With regards to the flatness of the poles , I was lead to beleive that such a reality resulted from the rotational velocity of the spinning sphere which considering the presumption of a molten interiour immediately below a superficial crust created such a distortion...But then the effect could be more gradual if the molten interiour is much further down...Imagine an asteroid hitting at ahigh velocity at the equator...I guess it could potentially disintegrate a planet...

John Kirk

John Kirk - Apr 27, 2010 3:07 pm - Voted 10/10

Caveat of elevation revision

It's important to keep in mind measures of prominence become problematic when applying new elevations. There is no data source for what the saddle elevation revisions should be (how often is a benchmark at a saddle?), so prominence figures are being inflated when saddles are not revised. From a peak listing perspective referencing prominence, until maps are redrawn with new contour lines reflecting the change in datum (unlikely), elevation adjustments should be taken with a grain of salt.

Gary Schenk

Gary Schenk - May 5, 2010 10:44 am - Hasn't voted

Nice Article

A quite nicely written article. Just one comment, the differences between NGVD 29 and NAVD 88 elevations are not because the 29 values were "wrong" or inaccurate, but because the basis of these datums are different. 88 elevations are derived from the center of the earth using a modern mathematical model of the earth's surface. 29 elevations were based on seal level as reported at several reference benchmarks around the country. And as you noted, sea level varies from location to location.

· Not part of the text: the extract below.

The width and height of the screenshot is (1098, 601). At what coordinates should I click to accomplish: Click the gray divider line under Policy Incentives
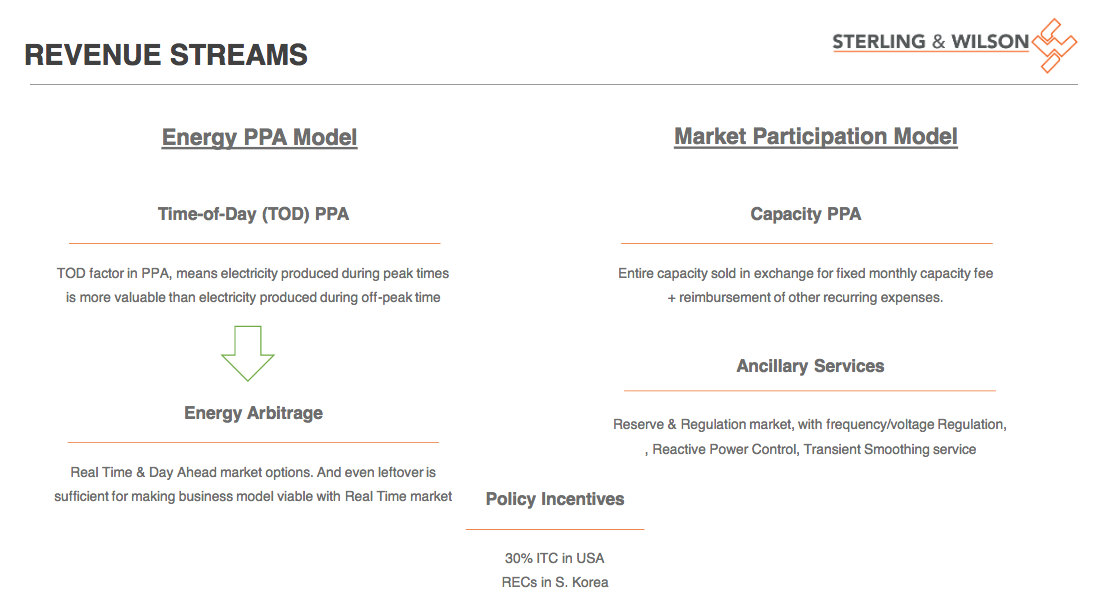(x=555, y=529)
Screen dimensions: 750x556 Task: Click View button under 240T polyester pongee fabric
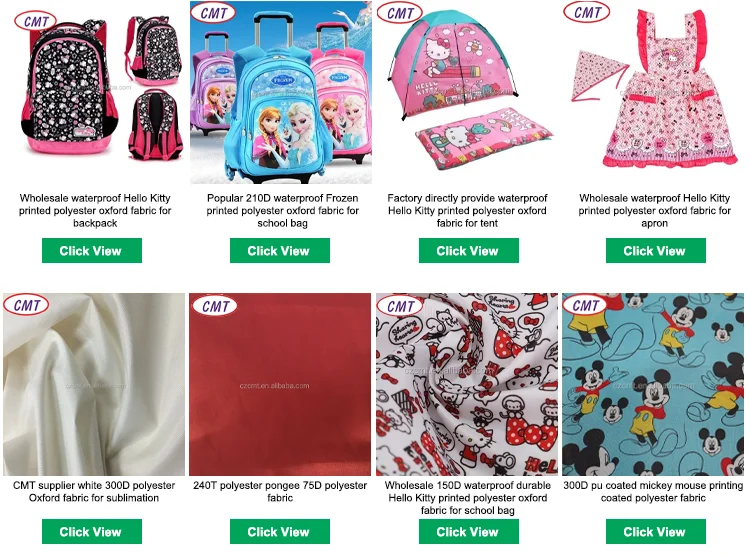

MountainHikerCO - May 5, 2010 2:56 pm - Voted 10/10

Interesting read

I think we can sometimes get too hung up on wanting hard definitions when there are several variables. Yet we still want to come to terms with our own climbing logs!

Here in Colorado we have our lists of fourteeners and thirteeners. The discussion is often about what is a separate or ranked summit. While summits commonly have a benchmark or spot height, the saddle elevations are often interpolated from the contours. Is there a 300’ drop or not? If we “discover” or demote a ranked summit that changes the high 100 list! Traditional fourteeners El Diente & North Maroon have been demoted on 300’ lists while Challenger & Ellingwood have been added.

A couple years ago some friends and I surveyed unranked thirteener Drift Peak. There was suspicion it could be a ranked high 100. Here is my trip report on

We also plan to survey North Massive which Roach lists as “soft ranked.”


CheesySciFi - May 29, 2010 9:36 pm - Voted 10/10

Fine article

Given that we use USGS topo maps so much in our adventures, it makes sense that we have an article about USGS benchmarks. This is a very interesting look at the history and techniques of surveying. Not that I'm biased, being an employee of USGS after all!